Commercial bankers and others dealing with Venezuela complain of severe disorganization, a refusal to play straight, repeated broken promises and highhandedness on the part of Venezuelan officials.

Finance Minister Arturo Sosa also has earned distrust by suggesting that borrowing countries might consider a "debtors cartel" for Latin America. Next month Venezuela will host a Latin American conference designed to discuss whether those countries can develop a common posture in dealing with the IMF. Bankers worry that the conference might end up discussing how the debtors together might extract better terms from lenders by, for example, threatening a temporary halt to debt payments.

"They are difficult people to deal with. They have a monumental sense of pride and of their own importance," a New York banker said of the Venezuelans. He said the lenders have a history of bad relationships with Venezuela that long predate the current debt crisis.

He recounted the time Venezuela arbitrarily "killed" a sizeable multinational loan at the last minute--a loan package that the lead banks spent long hours putting together--because the interest rate on the loan "was an eighth of 1 percent or so" higher than Venezuela thought it should have to pay. Actions like that leave a bad taste in a lender's mouth, said the banker.

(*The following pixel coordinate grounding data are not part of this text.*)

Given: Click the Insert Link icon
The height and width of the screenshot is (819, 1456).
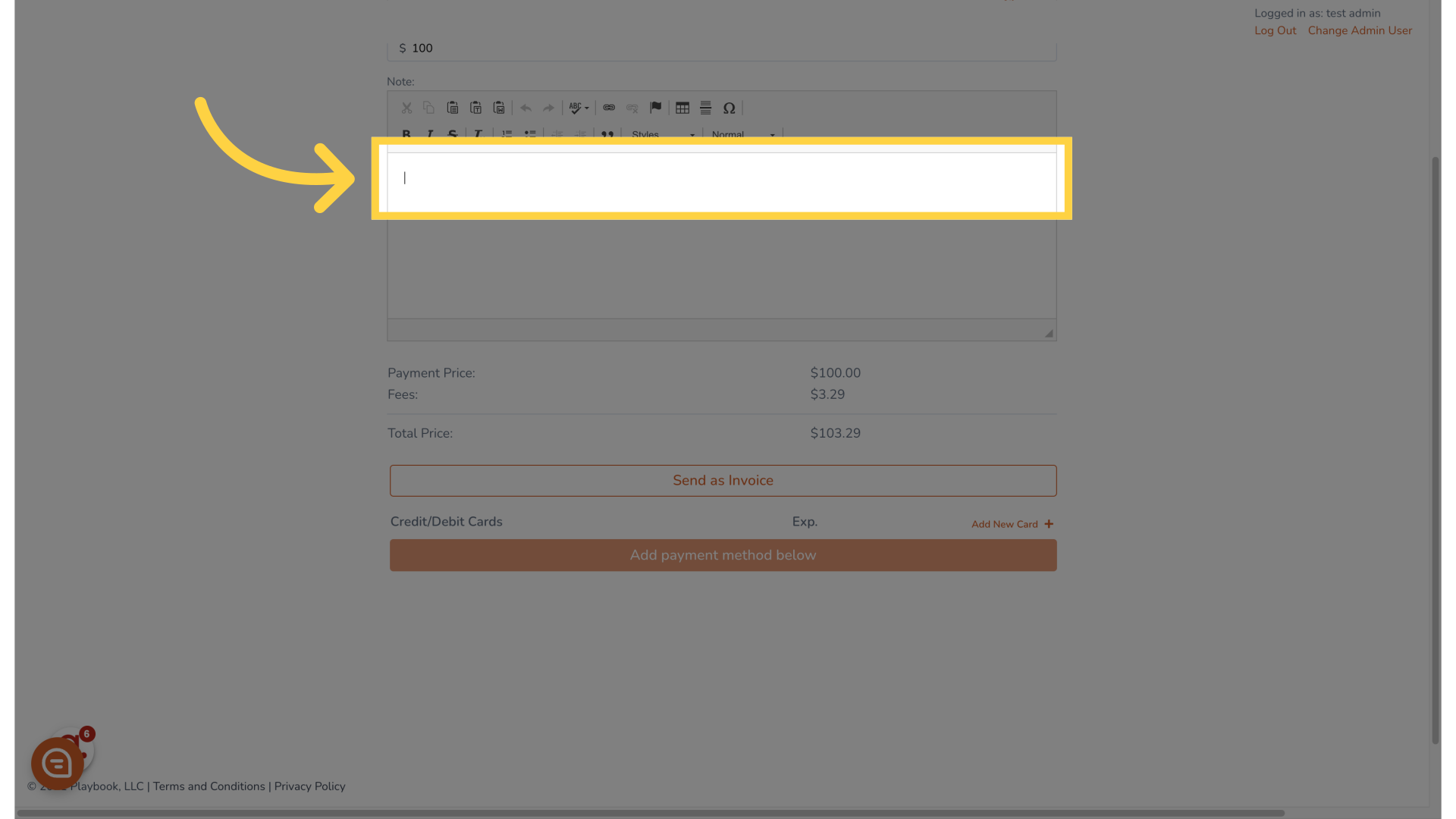Looking at the screenshot, I should coord(608,107).
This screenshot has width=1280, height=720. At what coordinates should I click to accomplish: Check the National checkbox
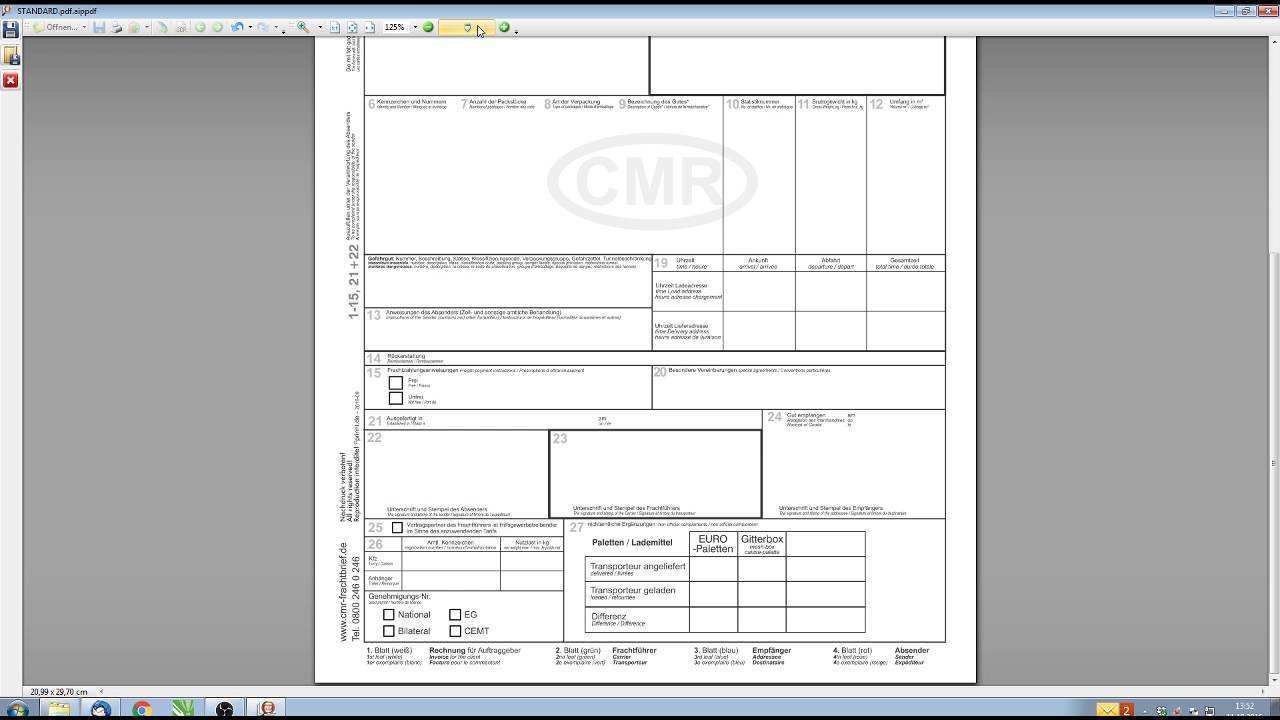coord(389,615)
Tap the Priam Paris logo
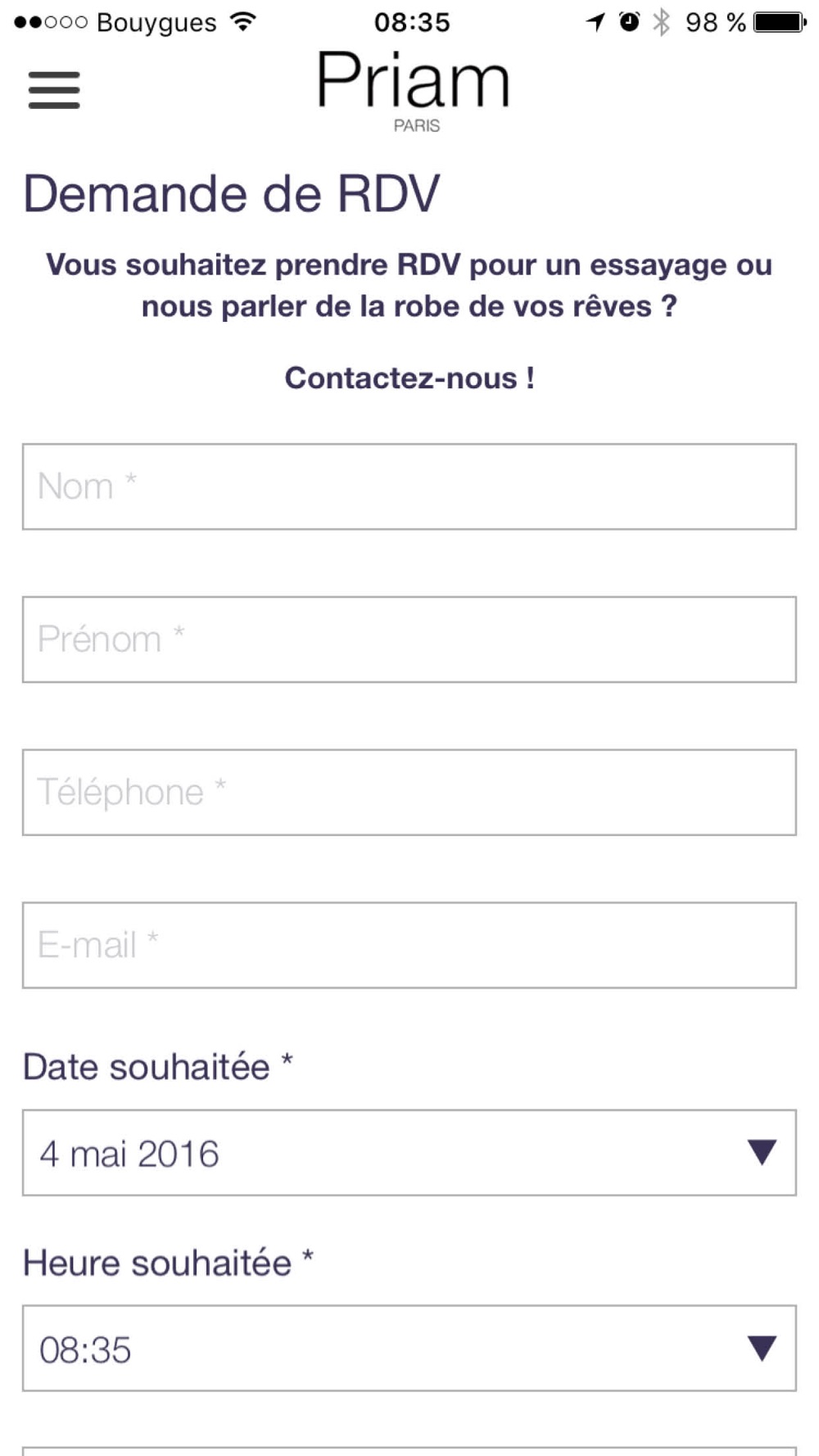Screen dimensions: 819x1456 [x=414, y=90]
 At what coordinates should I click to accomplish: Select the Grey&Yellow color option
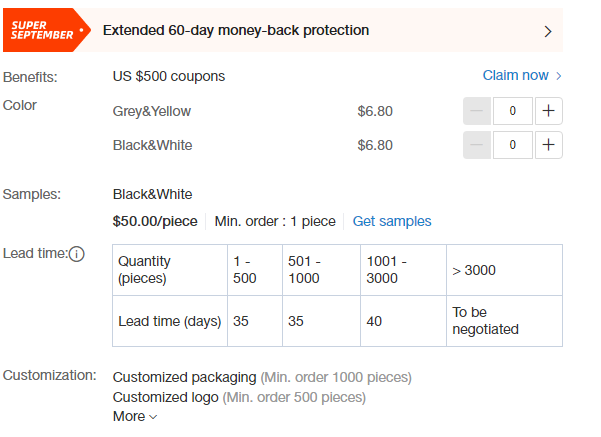click(x=152, y=111)
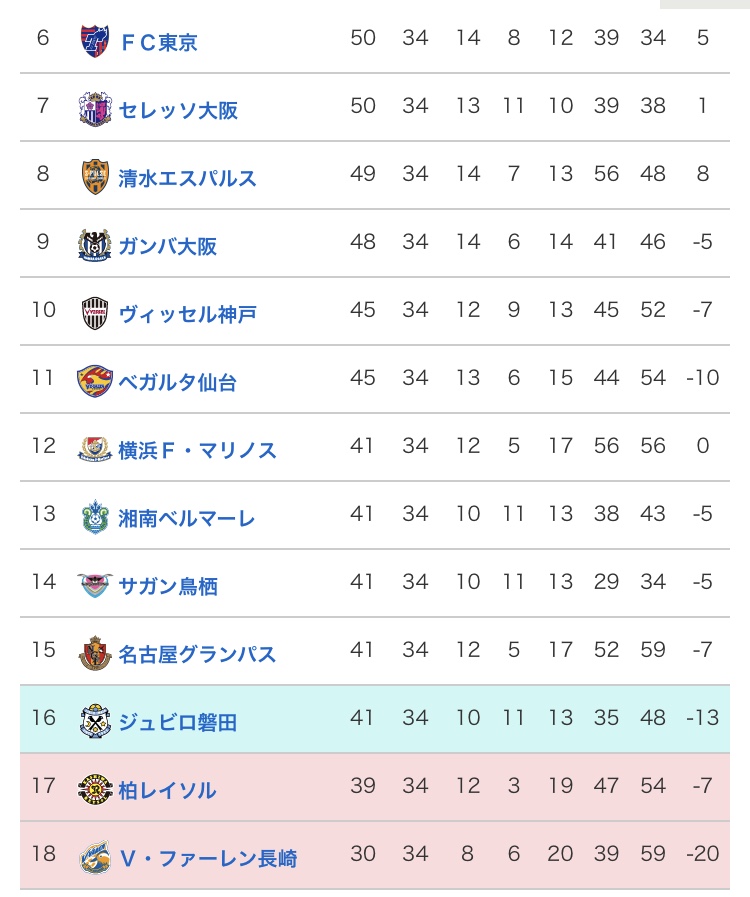Image resolution: width=750 pixels, height=897 pixels.
Task: Click the rank 17 柏レイソル row number
Action: click(x=43, y=786)
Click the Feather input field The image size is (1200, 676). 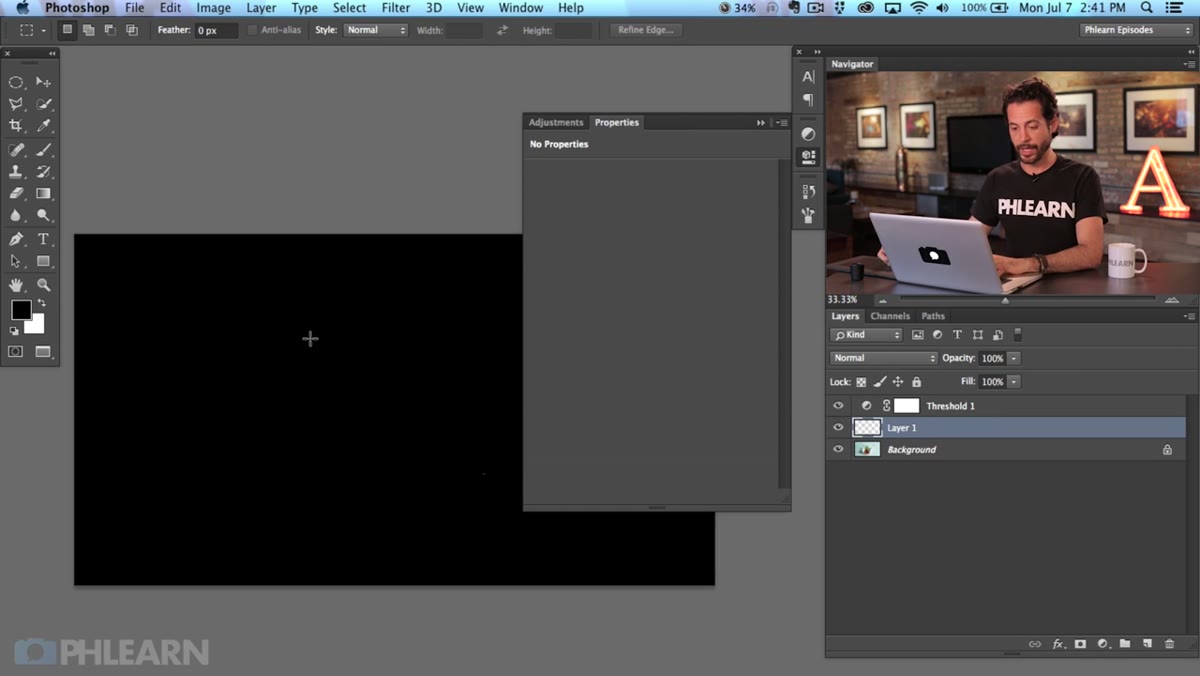217,31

At one point during a recent New York meeting between the bankers and the Venezuelans, Finance Minister Sosa took the uncharacteristic step of apologizing for Venezuela's failure to meet earlier commitments and was "much more businesslike and down-to-earth" than usual, said a participant at the session.

But by then the bankers had been so irritated by Venezuela's behavior during the last year that their main reaction to what they knew was a "very un-Venezualan" gesture at conciliation was to wonder among themselves why the apology took so long in coming, this participant said.

Neverthless, said another, if Venezuela changes its tune and deals less haughtily with its lenders, it might use the "crisis atmosphere" to get a restructuring of its short-term debts in return for "getting the interest paid up on all its debts, getting the private sector debt paid and giving guarantees to lower-level government agencies" whose debts are not now secured by the government.

Several months ago bankers thought Venezuela was headed toward a repayment crisis similar to Mexico's or Brazil's. Its currency reserves were being depleted as residents took their money out of Venezuela for havens like the United States--a flight of capital similar to the one that plagued Mexico in the first six months of 1982.

But the imposition of controls to prevent Venezuelans from taking money out of the country and introduction of an exchange rate system that favors essential imports and public debt repayments stemmed the erosion in reserves. Venezuela's $10 billion in reserves (contrasted with almost zero in Brazil and less than $2 billion in Mexico) has stabilized in recent months and may even have grown.

Venezuela's problems probably are overstated, said one banker. He said it might be helpful to the world climate if a major Latin American debtor could renegotiate its debts without having to go to the IMF.

But the bankers' long-standing distrust of Latin America's wealthiest nation may force the IMF to play a central role in Venezuela's debt-restructuring too. At a session called for this Tuesday, bankers will consider once again whether Venezuela has done enough to please them to justify their beginning the long process of a formal debt renegotiation, one banker said.

He said that even if the green light is given at the meeting, it would take at least until Christmas to finish the technical work and sign an agreement. And if the talks are still stalled by Sept. 30-when the latest three-month extension of Venezuela's debts ends--bankers' nerves will be stretched to the danger point, he said.